Stored data
____________________

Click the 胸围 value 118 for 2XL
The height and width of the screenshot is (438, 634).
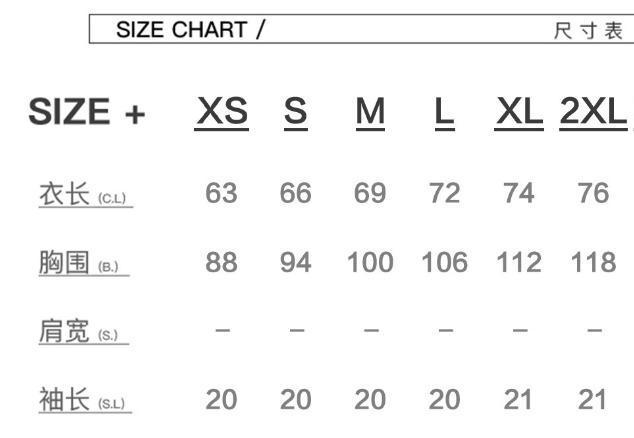[x=593, y=263]
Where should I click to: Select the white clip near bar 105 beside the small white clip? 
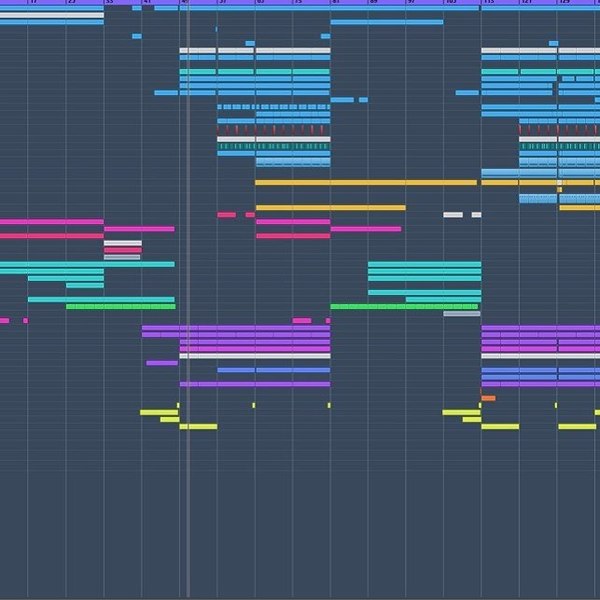pos(453,215)
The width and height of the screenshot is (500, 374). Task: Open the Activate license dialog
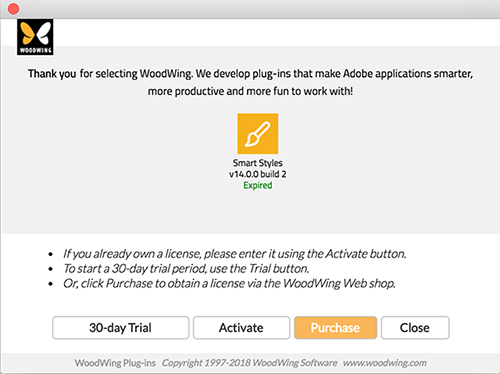[x=241, y=328]
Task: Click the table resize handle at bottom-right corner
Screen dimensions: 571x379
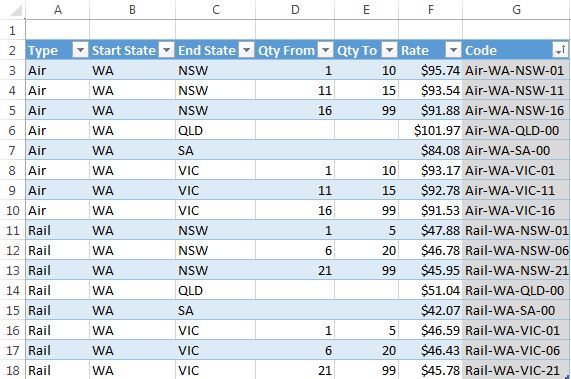Action: (x=568, y=376)
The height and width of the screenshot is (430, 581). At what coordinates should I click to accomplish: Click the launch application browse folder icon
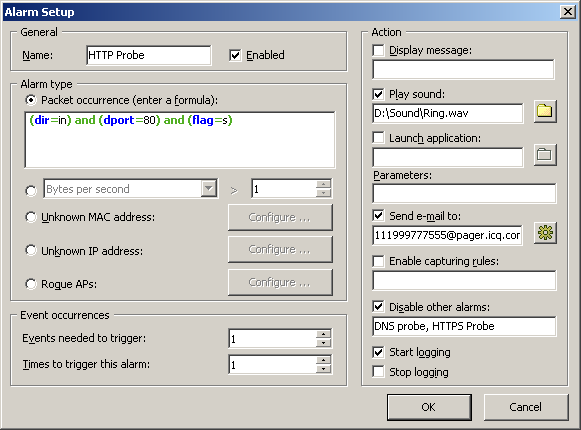[x=545, y=155]
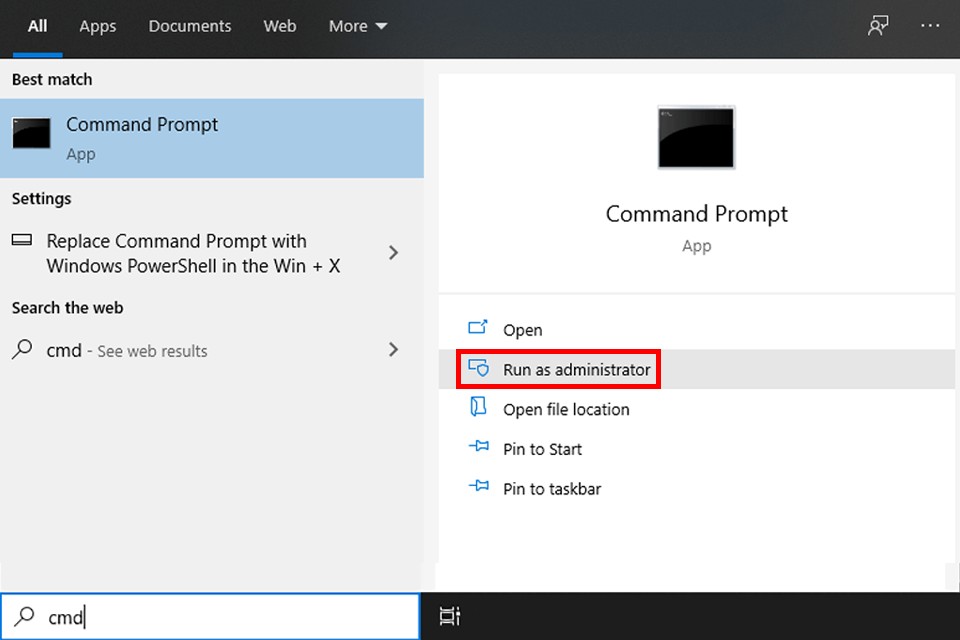Image resolution: width=960 pixels, height=640 pixels.
Task: Click the magnifying glass in the search box
Action: point(24,617)
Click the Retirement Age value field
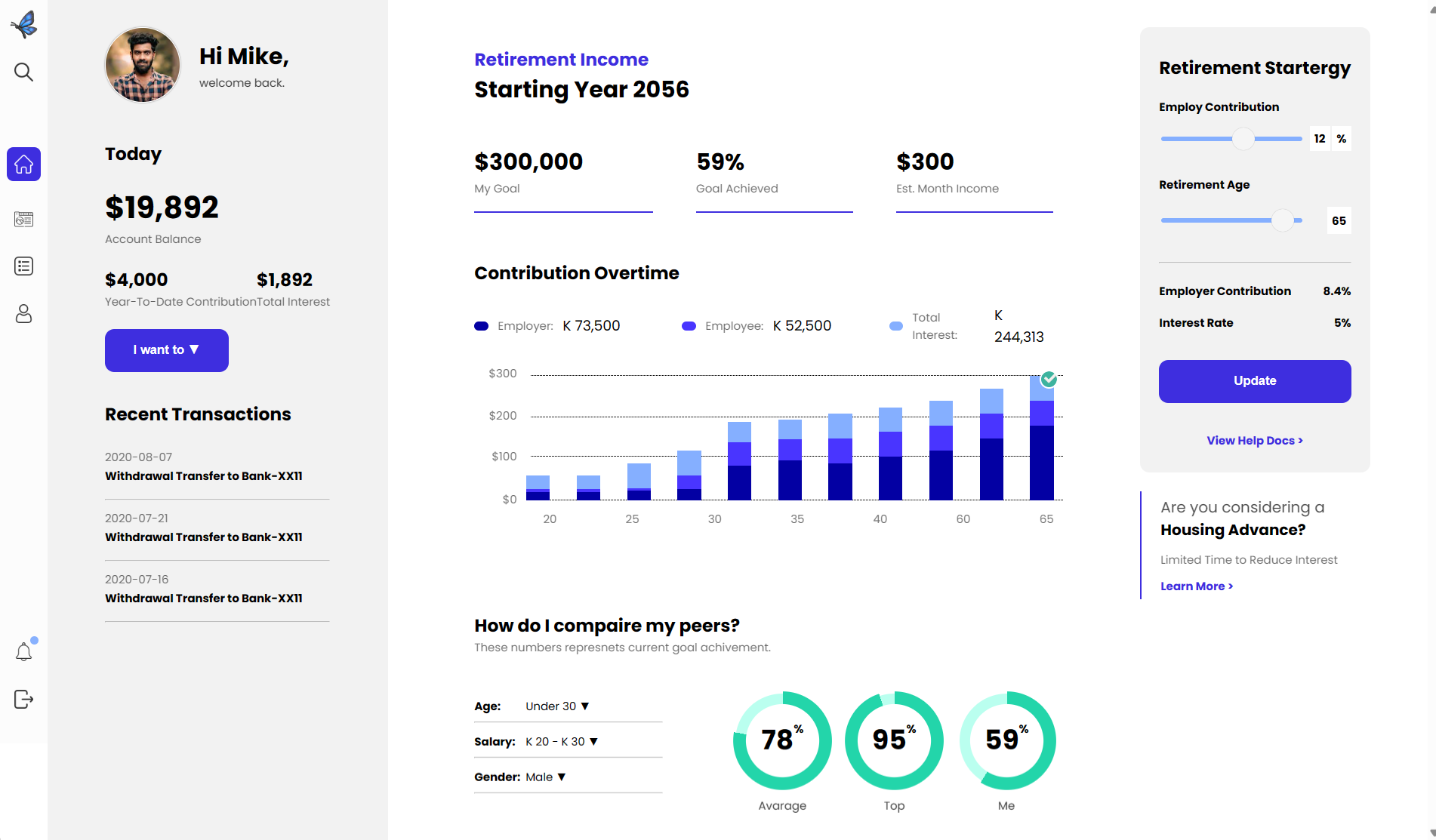This screenshot has height=840, width=1436. [1339, 221]
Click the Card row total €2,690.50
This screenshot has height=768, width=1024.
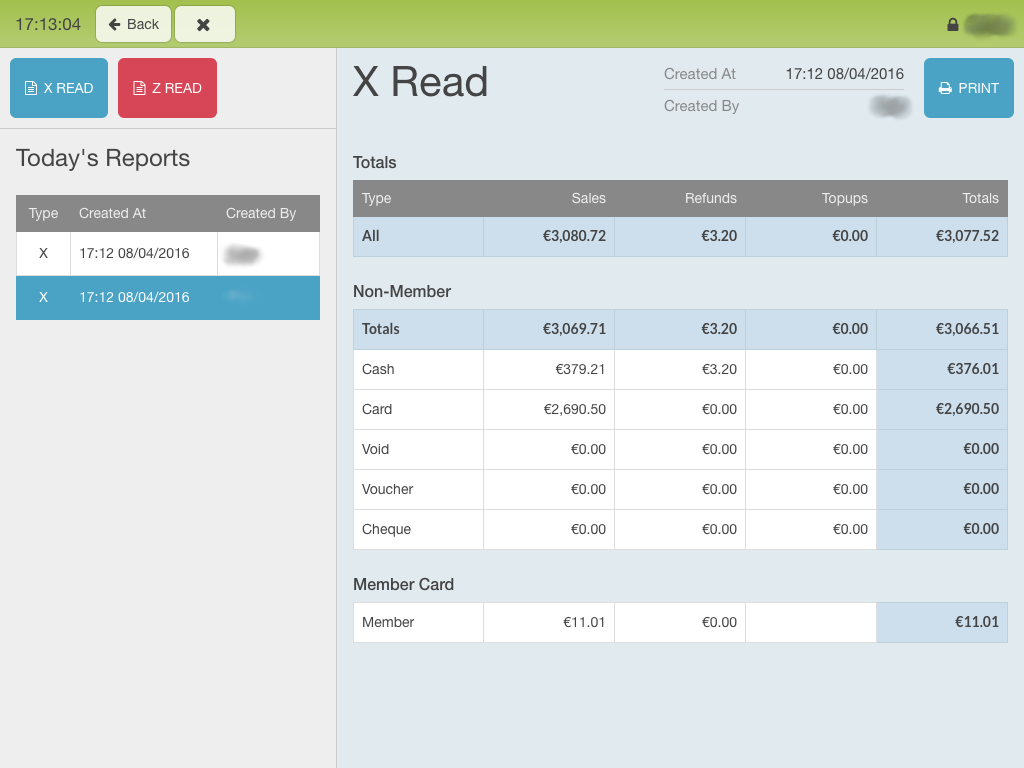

____________________

What you will do.
Repeat each entry exactly. Pictures do not belong in the copy.

Response to the exercise.
Click the 胸围 value 118 for 2XL
The height and width of the screenshot is (438, 634).
[x=593, y=263]
Where should I click to: Select the white clip near bar 105 beside the small white clip? 
pos(453,215)
The width and height of the screenshot is (500, 374). Task: Open the Activate license dialog
[x=241, y=328]
Task: Click the table resize handle at bottom-right corner
Screen dimensions: 571x379
Action: (x=568, y=376)
The height and width of the screenshot is (430, 581). At what coordinates should I click to accomplish: Click the launch application browse folder icon
[x=545, y=155]
Image resolution: width=960 pixels, height=640 pixels.
Task: Click the magnifying glass in the search box
Action: point(24,617)
Click the Retirement Age value field
This screenshot has height=840, width=1436. [1339, 221]
Click the Card row total €2,690.50
This screenshot has height=768, width=1024.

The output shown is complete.